* Work instructions *
[a] Summarize the text about Indiana's 2021 legislative session in two sentences.
[b] Write the next part of the text about Indiana's 2021 legislative session, starting after its last sentence.

==== Document extract

Lawmakers closed out their 2021 legislative session this past week with a “job well done,” but many Hoosiers are raising eyebrows about some of the biggest bills passing this year.

There are always a few hot-button issues year to year, but this year seemed to bring more controversy as lawmakers passed multiple bills that had widespread disapproval across the state.

House Bill 1001, the state budget, has plenty of good in it as the state set out its spending plan for the next two years, but provisions boosting funding for private, charter and homeschools was widely panned across the state.

A late-breaking boost in revenue expectations and federal stimulus money helped bolster investments in public education, but the state’s ongoing efforts to put public money into private education continues to baffle many Hoosiers.

House Bill 1123, which curbs the governor’s emergency powers and would empower the legislature to call itself back into session, is likely to cost Hoosier taxpayers thousands as the issue is almost certainly headed to court and Indiana pays to represent both sides. Gov. Eric Holcomb vetoed the bill and the legislature overrode it.

We understand the legislature wants more say, but the reason why an executive is empowered to make decisions about things like the COVID-19 pandemic is, in part, because the governor works every day and the legislature is out of session eight months of the year.

Senate Bill 5, which curbs the power of local health departments to react to health emergencies, is also another attempt to water down agencies’ ability to respond to real situations.

Opposed by multiple statewide health organization, the effort to try to solve COVID-19 displeasure is likely to have wide-reaching effects blunting local health departments’ ability to do their job every day.

========
==== Input data

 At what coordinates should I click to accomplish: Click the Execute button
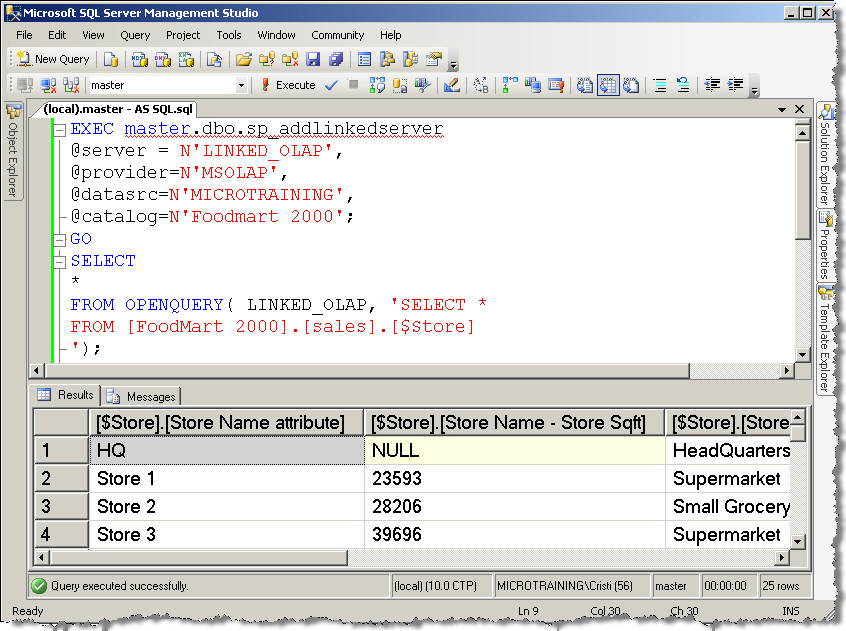(288, 85)
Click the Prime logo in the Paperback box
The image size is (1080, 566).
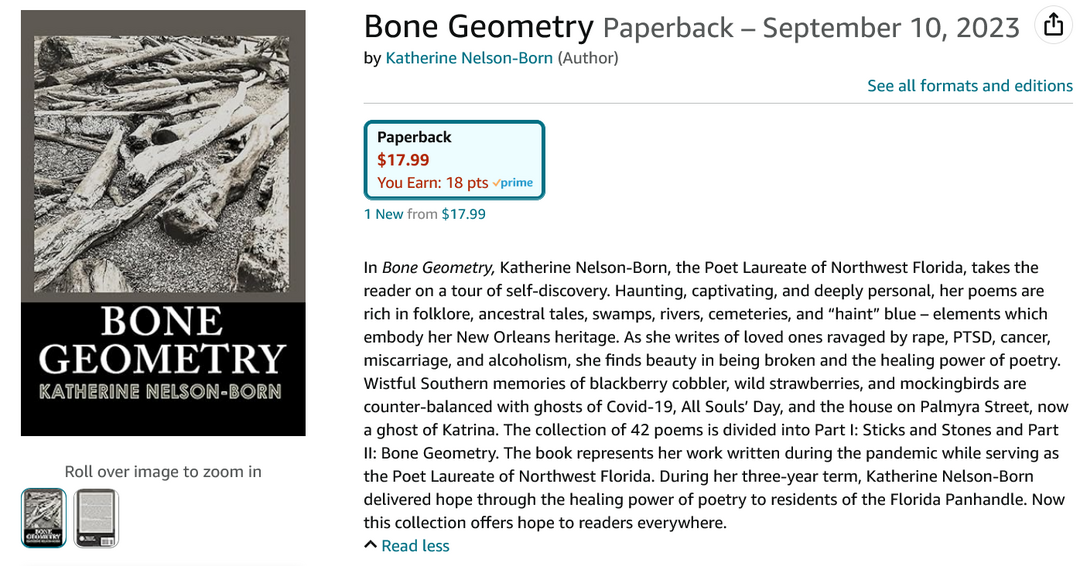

========

* Responses by item number *
[a] Indiana lawmakers closed their 2021 session calling it a job well done, but several major bills drew widespread disapproval across the state, including a budget that boosted funding for private, charter and homeschools. Other bills curbed the governor's emergency powers, which was passed over Gov. Eric Holcomb's veto and is likely headed to court at taxpayer expense, and limited local health departments' ability to respond to health emergencies.

[b]
Senate Bill 359, which slashes protections for Indiana wetlands, couldn’t even get support from all of the Republican supermajority much less the state as a whole. Local representatives including Sen. Sue Glick, R-LaGrange, fought this bill, albeit unsuccessfully.

Aside from environmental groups, even the Indiana Chamber of Commerce thinks this is bad policy for Indiana, stating, “The reduction in wetland regulations will likely have negative impacts on water quality, flood control and quality of place factors that are connected to attracting the best and brightest workers and businesses to Indiana.”

And House Bill 1577, which would require doctors to inform abortion patients about the possibility of reversing a medication-induced abortion, is built on the foundation of dubious scientific information.

The bill will likely cause the state to rack up more legal bills fighting it in court. And while we recognize the state’s desire to curb abortion services to Hoosiers, doing so in a manner that forces doctors to give patients bad information is not the way to do it.

As finalized bills cross Holcomb’s desk in the coming days, we suspect the governor’s veto pen may be a little busier this year compared to most years.

We encourage that, as many of these bills weaken or simply don’t serve the public welfare.